(Stored records)
___

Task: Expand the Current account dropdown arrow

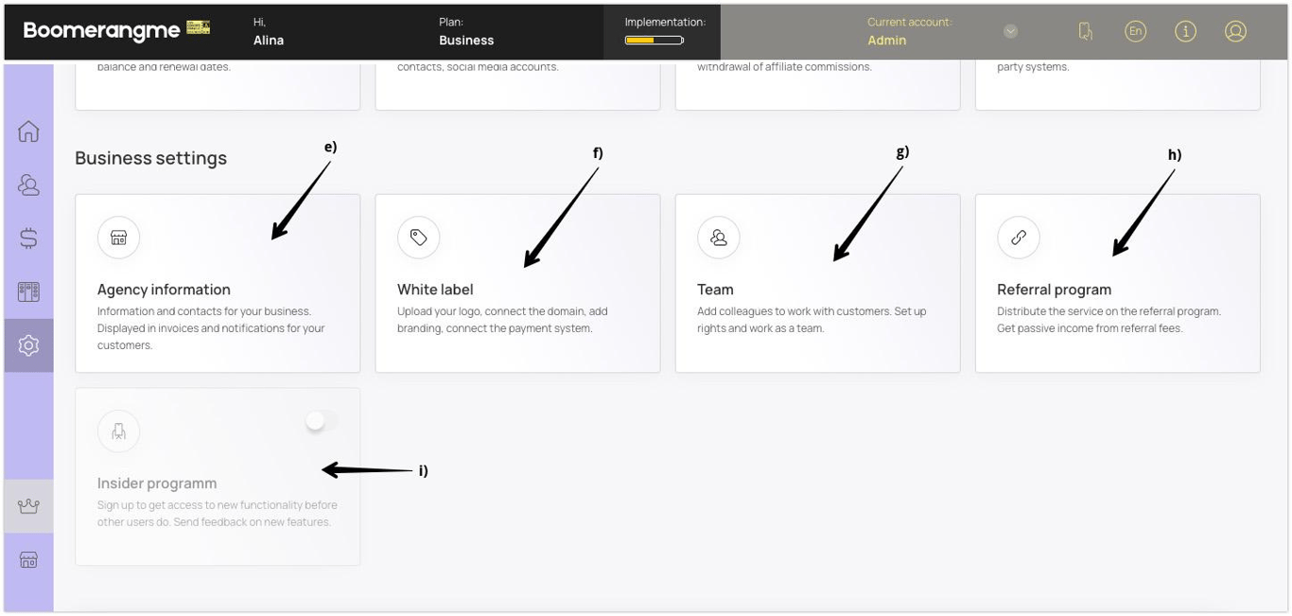Action: [1010, 31]
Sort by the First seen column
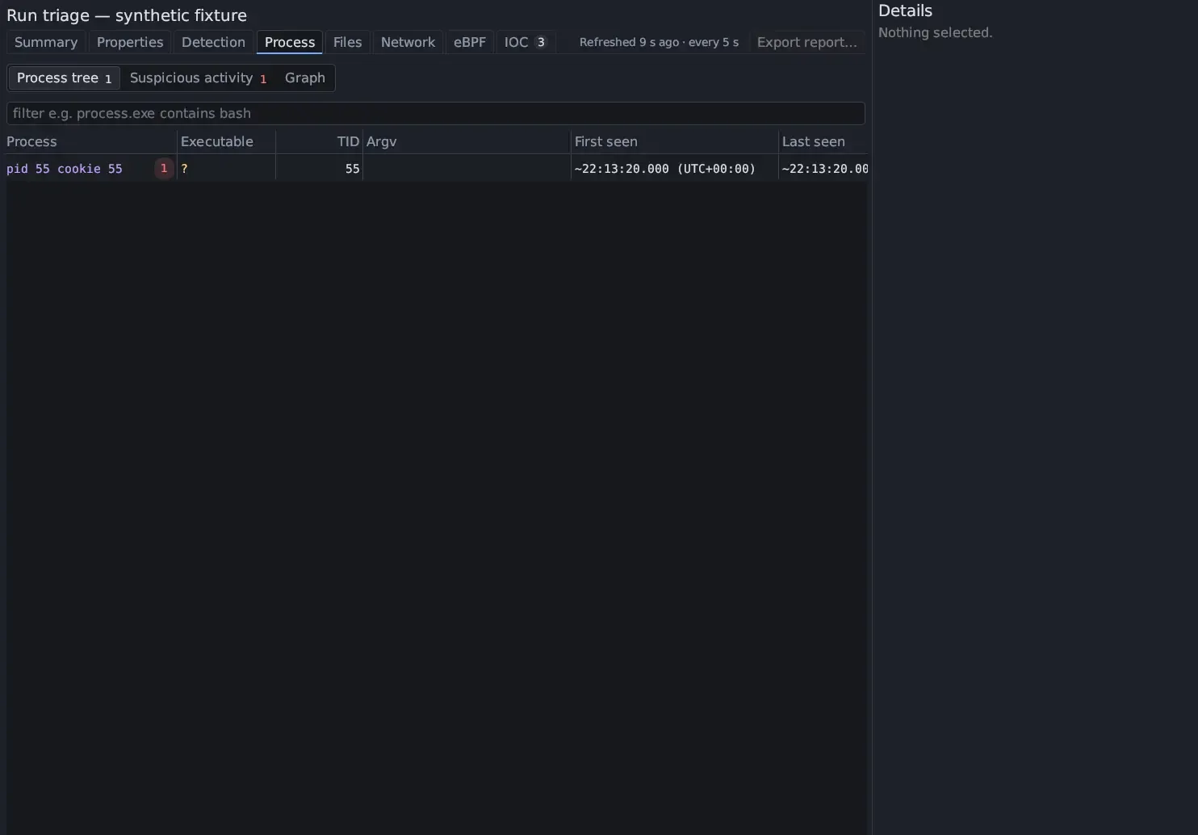This screenshot has width=1198, height=835. pyautogui.click(x=605, y=142)
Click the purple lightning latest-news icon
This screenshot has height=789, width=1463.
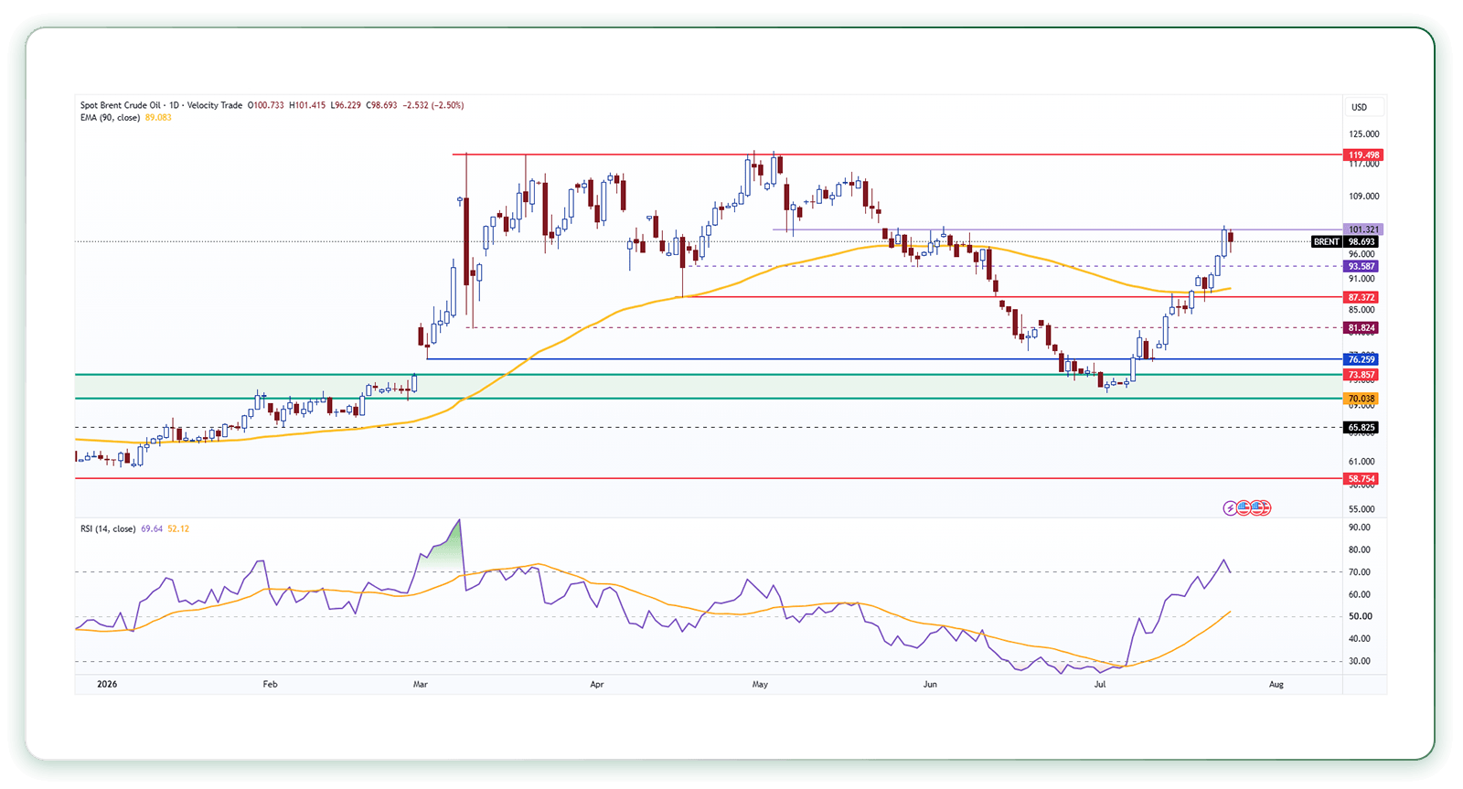pyautogui.click(x=1230, y=508)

___

### Task brief:
Although the records include pictures, output only their text, exactly and completely.

### Result of this exercise:
Task: Expand the Current account dropdown arrow

Action: [1010, 31]
Sort by the First seen column
This screenshot has width=1198, height=835. pyautogui.click(x=605, y=142)
Click the purple lightning latest-news icon
This screenshot has height=789, width=1463.
pyautogui.click(x=1230, y=508)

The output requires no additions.